Hi Hmcbart,
I've noticed a lot lately that my unBPDw is very indecisive. Anything she tries to do its like she can't or won't make a decision on it. She is constantly calling me to find out what she should do.
here boundaries and PUVAS are important. What you don't want is making decisions for her - in that enmeshed state of the relationship all responsibilities are muddled. We get blamed for decisions we have been asked to make and the pwBPD can play victim and escape consequences and thus learning. It also erodes over time your ability to make decisions as it is easy to blame the pwBPD for things where you should have simply decided and stuck to your guns.
That in itself wouldn't be a big deal, it's what happens when it doesn't work out that I have trouble dealing with. If it's not up to her standard (nothing ever is), I get blamed for it being bad. I made the decision and told her to do XYZ that way so its now my fault.
It is a bigger deal than you believe. It promotes enmeshment and with a less clearer sense of identity the attribution and regulation of emotions becomes more difficult.
Does anyone else have to deal with this and if so how to you handle it?
First: Boundaries. Don't make decisions that should be made by her. Wean her off that drug. Yes, it won't be liked and there will be accusations of abandonment, unfairness, not understanding, not listening etc... .Extinction burst 101.
Second: PUVAS. Who is responsible for what. Talk more about my and your stuff and our common stuff, responsibility or consequence.
That all was about undoing the move into an unhealthy relationship structure where we enabled responsibility shedding. It still leaves the problems inherent with BPD: Impulsivity, Reactivity, Instability, Anxiety and Fear. The result depending on the weighting of factors in an individual is either not arriving at a decision or not being able to stick to a decision. Instead of taking their decision making pain we can help them to work through the decision process.
Let's take a step back. How are decisions made by us? We are contemplating facts and then we arrive at a decision.

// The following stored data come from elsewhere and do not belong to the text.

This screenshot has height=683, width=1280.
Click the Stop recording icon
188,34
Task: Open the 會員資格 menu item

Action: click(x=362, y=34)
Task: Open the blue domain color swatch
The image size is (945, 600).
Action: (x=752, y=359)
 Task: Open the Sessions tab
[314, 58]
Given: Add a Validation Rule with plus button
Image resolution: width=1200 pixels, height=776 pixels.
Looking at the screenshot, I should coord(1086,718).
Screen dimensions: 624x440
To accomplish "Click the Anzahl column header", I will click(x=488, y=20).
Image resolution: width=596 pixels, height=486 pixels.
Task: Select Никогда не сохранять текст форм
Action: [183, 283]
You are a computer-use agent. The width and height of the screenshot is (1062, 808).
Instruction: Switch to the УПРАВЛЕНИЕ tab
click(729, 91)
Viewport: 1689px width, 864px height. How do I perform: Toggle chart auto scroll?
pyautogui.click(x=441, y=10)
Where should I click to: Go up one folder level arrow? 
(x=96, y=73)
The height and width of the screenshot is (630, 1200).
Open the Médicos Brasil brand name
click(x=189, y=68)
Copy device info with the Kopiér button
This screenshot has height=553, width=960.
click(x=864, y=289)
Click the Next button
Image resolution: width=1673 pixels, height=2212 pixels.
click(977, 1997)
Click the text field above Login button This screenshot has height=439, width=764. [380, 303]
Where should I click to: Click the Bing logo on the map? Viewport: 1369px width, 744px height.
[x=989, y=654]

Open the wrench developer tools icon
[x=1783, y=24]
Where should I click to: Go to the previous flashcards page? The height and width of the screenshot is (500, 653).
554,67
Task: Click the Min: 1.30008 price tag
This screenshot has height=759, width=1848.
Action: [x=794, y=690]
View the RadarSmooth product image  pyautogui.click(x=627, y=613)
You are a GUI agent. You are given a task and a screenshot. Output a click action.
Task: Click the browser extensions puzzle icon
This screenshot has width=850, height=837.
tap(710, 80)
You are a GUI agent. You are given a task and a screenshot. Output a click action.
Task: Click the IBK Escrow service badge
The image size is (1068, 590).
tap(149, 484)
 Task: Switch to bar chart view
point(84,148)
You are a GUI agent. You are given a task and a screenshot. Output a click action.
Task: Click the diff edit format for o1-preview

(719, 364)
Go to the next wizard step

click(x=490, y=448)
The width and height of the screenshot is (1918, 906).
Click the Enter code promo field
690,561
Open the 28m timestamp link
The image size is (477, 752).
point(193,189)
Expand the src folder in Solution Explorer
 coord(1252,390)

Then we stick with a decision and only if there is a clear signal that the decision was wrong we may reconsider. First we deploy cognitive thinking. The actual decision making then is done in the end through a b&w process where our emotional brain is involved. Then we store that decision and only strong emotional signals validated against our commitment criteria are allowed to restart the process.
Third. Depending on where the pwBPD is in the process we can support in different ways.
- validation while evaluating facts. Keeping the emotions in check.
- at times in small doses creating awareness of the cost of indecision and the fact that indecision is also a decision
- creating awareness of benefits of decision - clarity of thinking further, moving forward etc.
- when decision is arrived creating awareness of the decision. Validation of anxiety having made the wrong decision. Clarifying the level of commitment.
- when strong signals to the contrary arrive helping with validation of anxiety etc. to stay more rationale. Reminding then of commitment and of value to stick to that. Consideration of price of commitment - in some sense commitments are boundaries and cost something. Creating awareness that re-opening old discussion is another decision that should not be taken lightly. If needed helping to work through the re-opening otherwise helping through the closing down of temporary crisis through validation - it is normal to have doubts and things often go slightly different than planned.
We really can't tell our partners how they should make decisions - they are their decisions and those decisions shape them. Telling them, challenging them would be something a T could do. If your partner is in therapy and is aware of their own struggle to make decisions then maybe that is something to suggest. Our role can only be supportive. There is however still another thing that can have a big impact:
Forth. We are role models. The clearer and open (where appropriate) we go about our own decision making the more input we provide to their learning.
In total this is a bigger change. It takes a while to get all pieces into place but it is doable.